• **DATA FOR REVIEW**

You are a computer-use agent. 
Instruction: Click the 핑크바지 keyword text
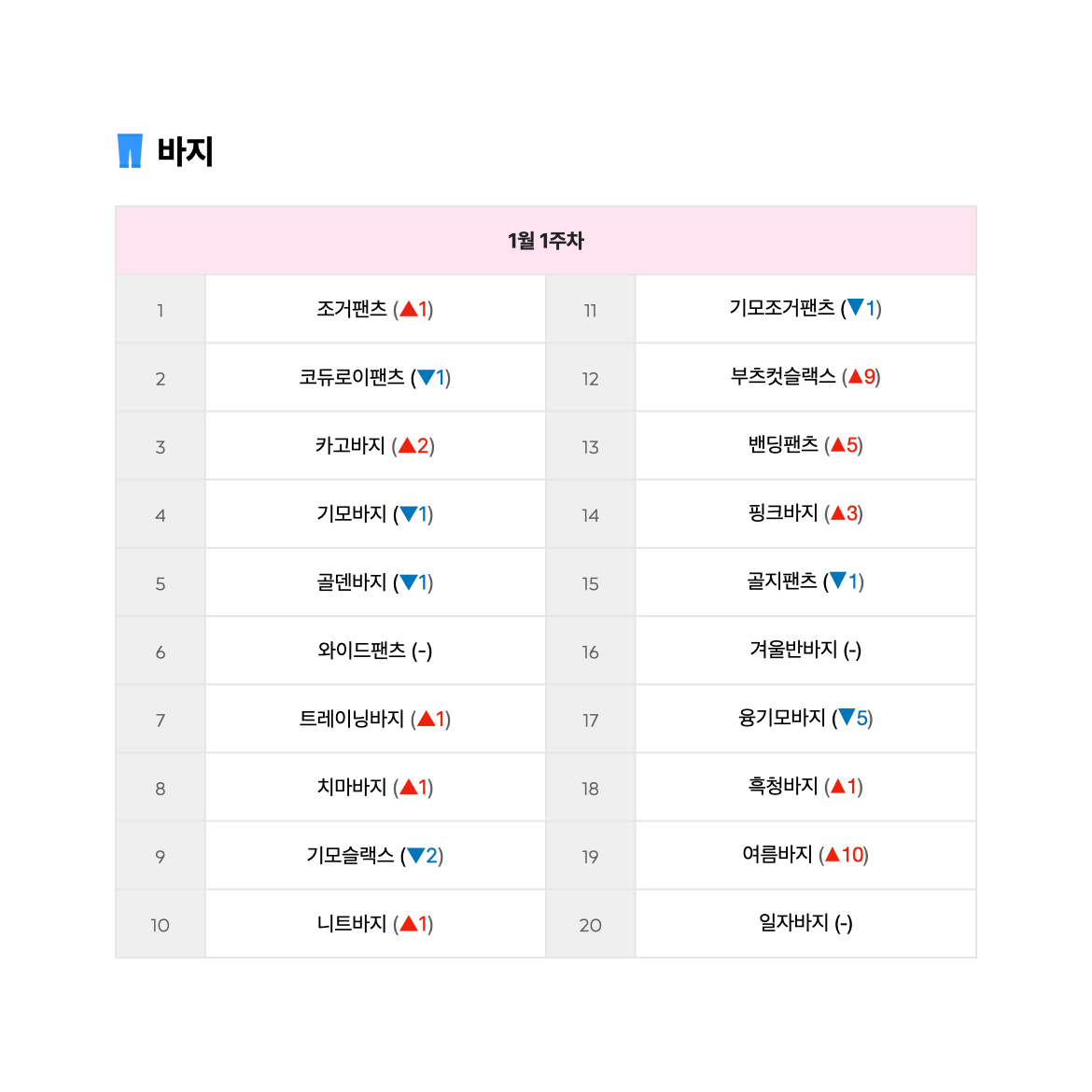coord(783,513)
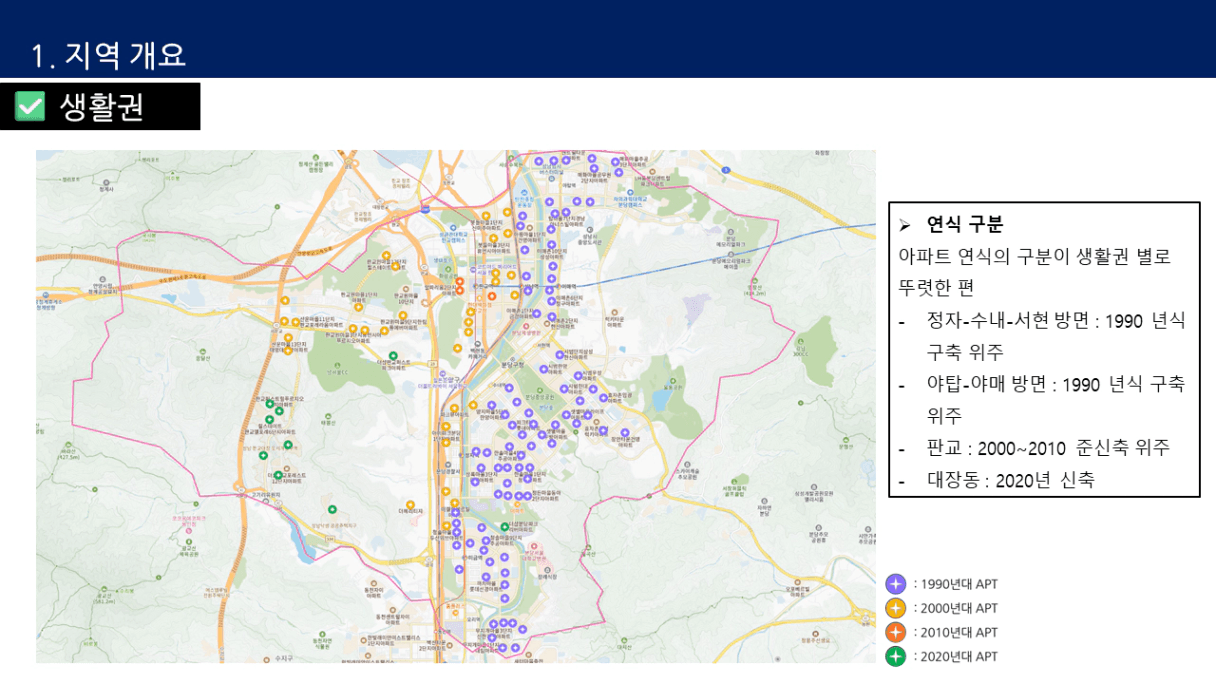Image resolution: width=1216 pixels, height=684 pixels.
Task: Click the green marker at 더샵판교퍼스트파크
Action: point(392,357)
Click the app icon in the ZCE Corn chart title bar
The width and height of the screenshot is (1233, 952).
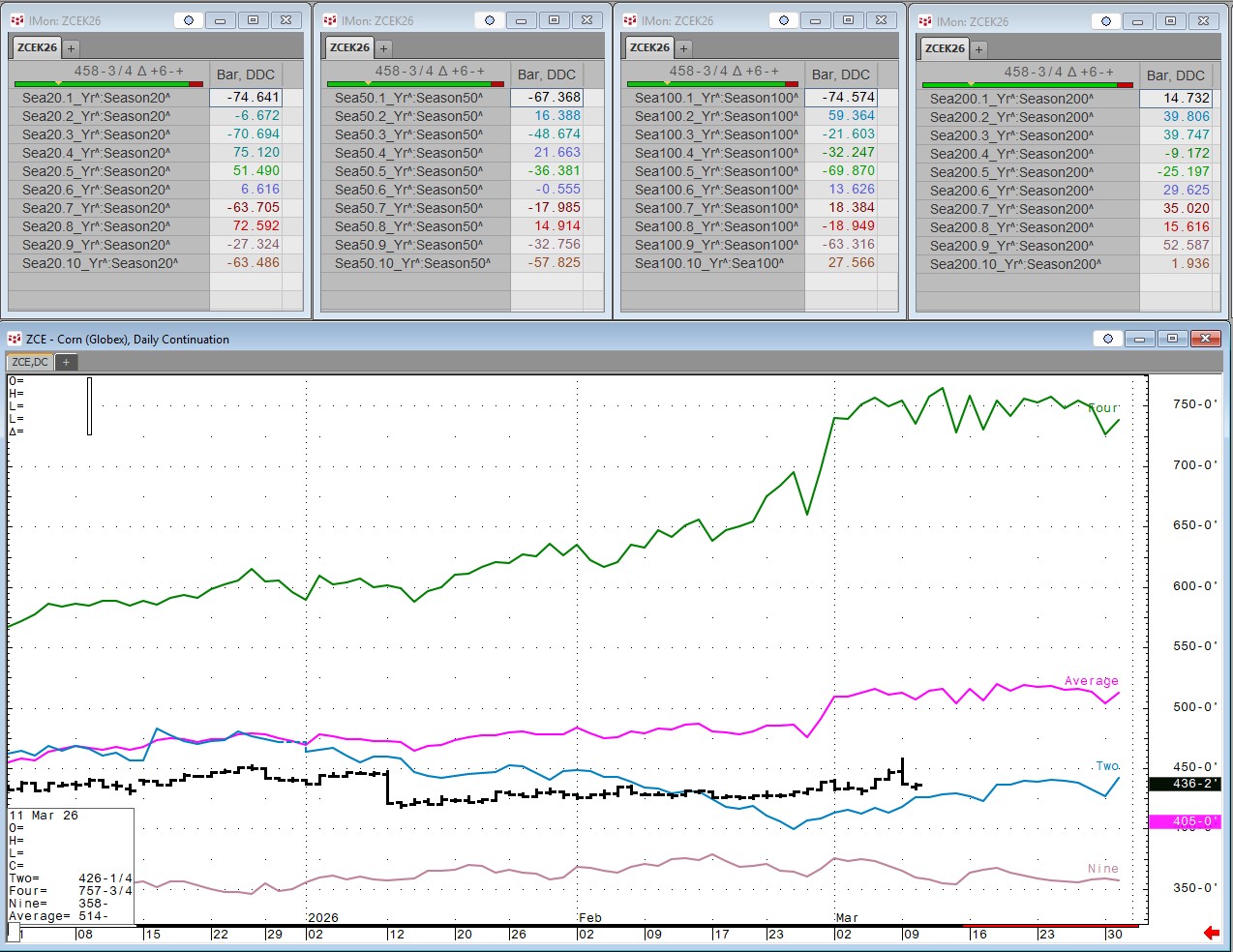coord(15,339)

--

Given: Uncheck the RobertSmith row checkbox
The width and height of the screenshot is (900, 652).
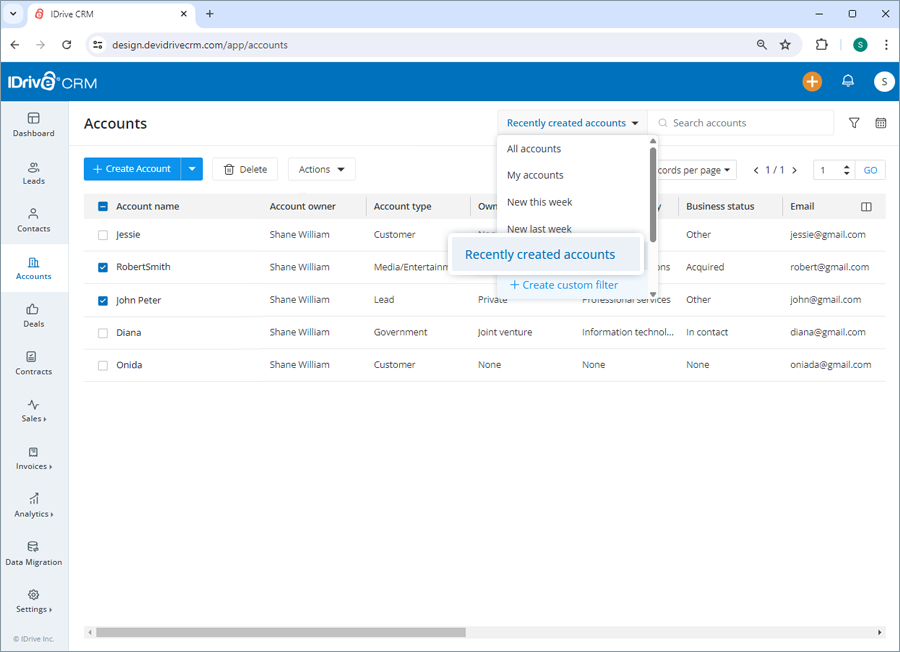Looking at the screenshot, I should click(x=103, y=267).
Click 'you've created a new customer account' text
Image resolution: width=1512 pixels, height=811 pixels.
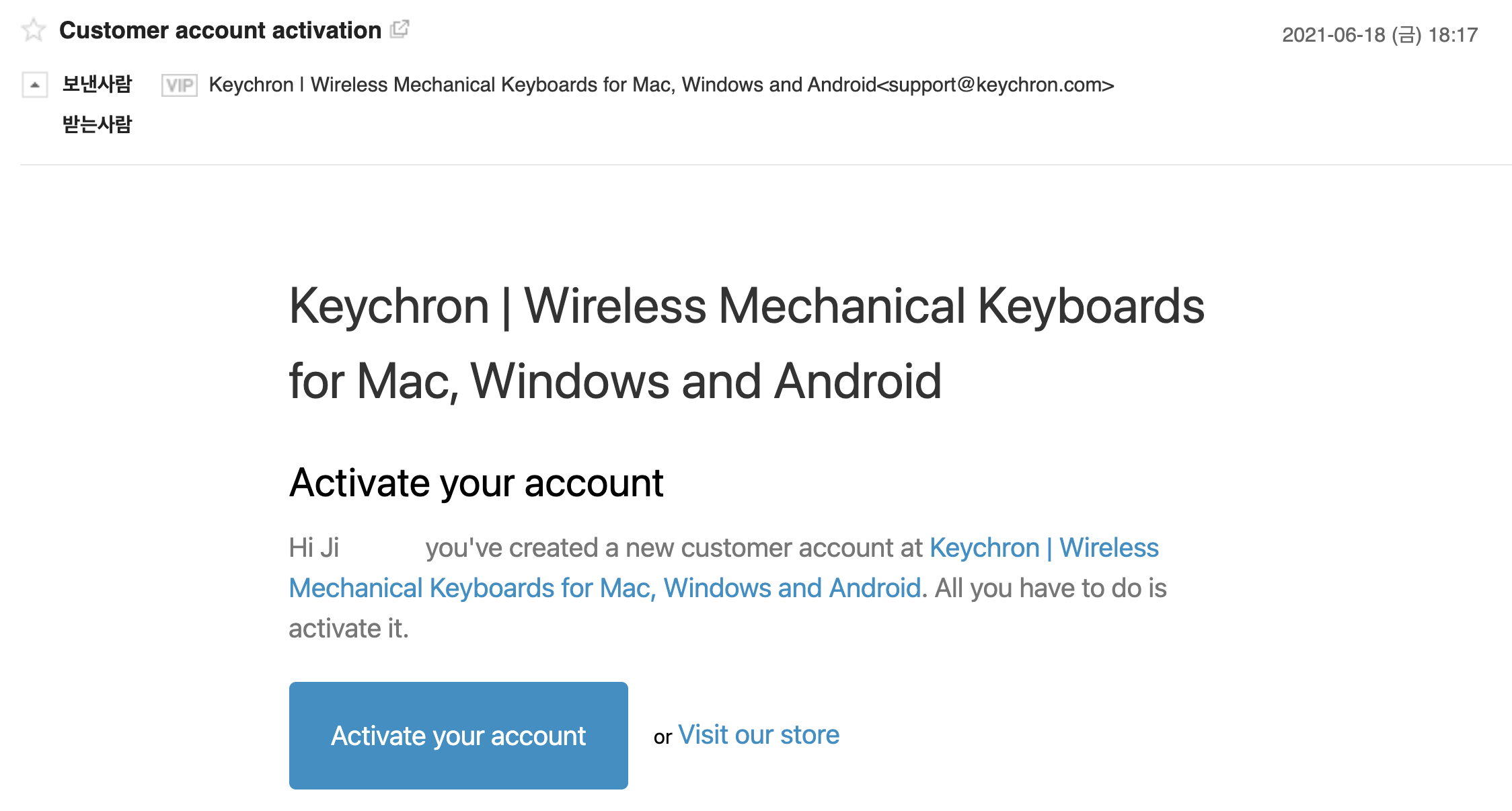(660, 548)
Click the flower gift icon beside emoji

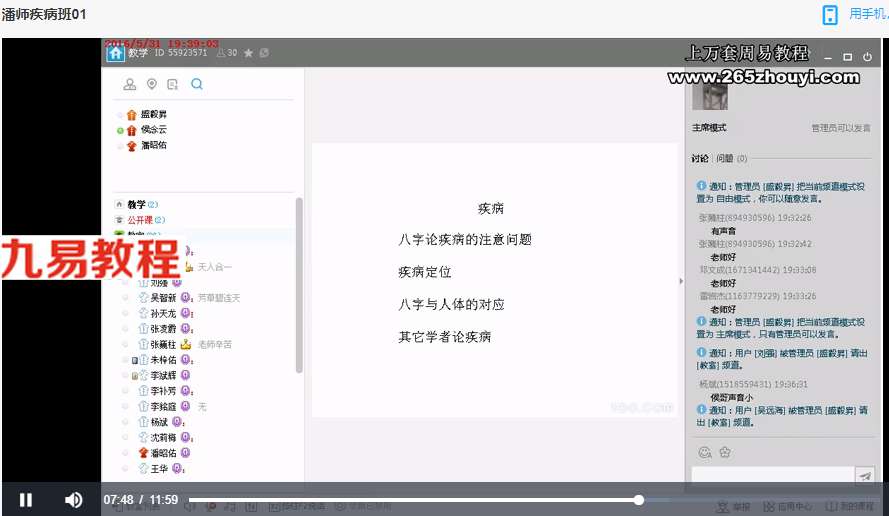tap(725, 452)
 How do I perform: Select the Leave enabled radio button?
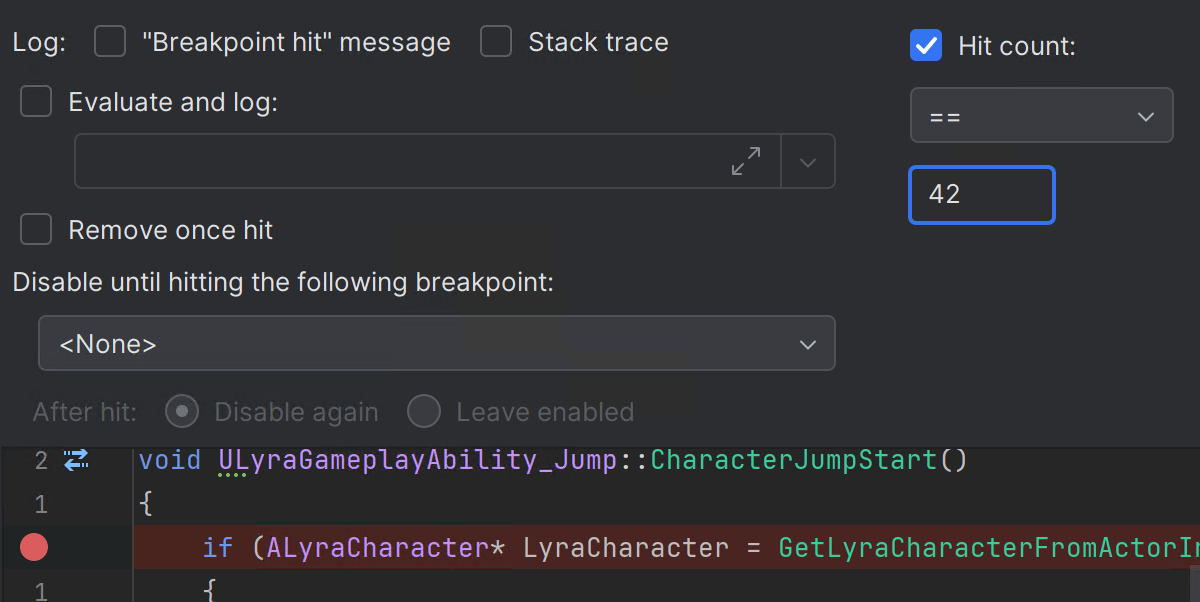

• **EXERCISE OBJECTIVE**
Look above for the line containing "Click 'you've created", then copy exactly from it through the line containing "How do I perform: Select", keeping both and leaving out pictures. Add nothing else.

• **WRITTEN RESPONSE**
Click 'you've created a new customer account' text
Image resolution: width=1512 pixels, height=811 pixels.
(660, 548)
Click the flower gift icon beside emoji

tap(725, 452)
 How do I perform: Select the Leave enabled radio button?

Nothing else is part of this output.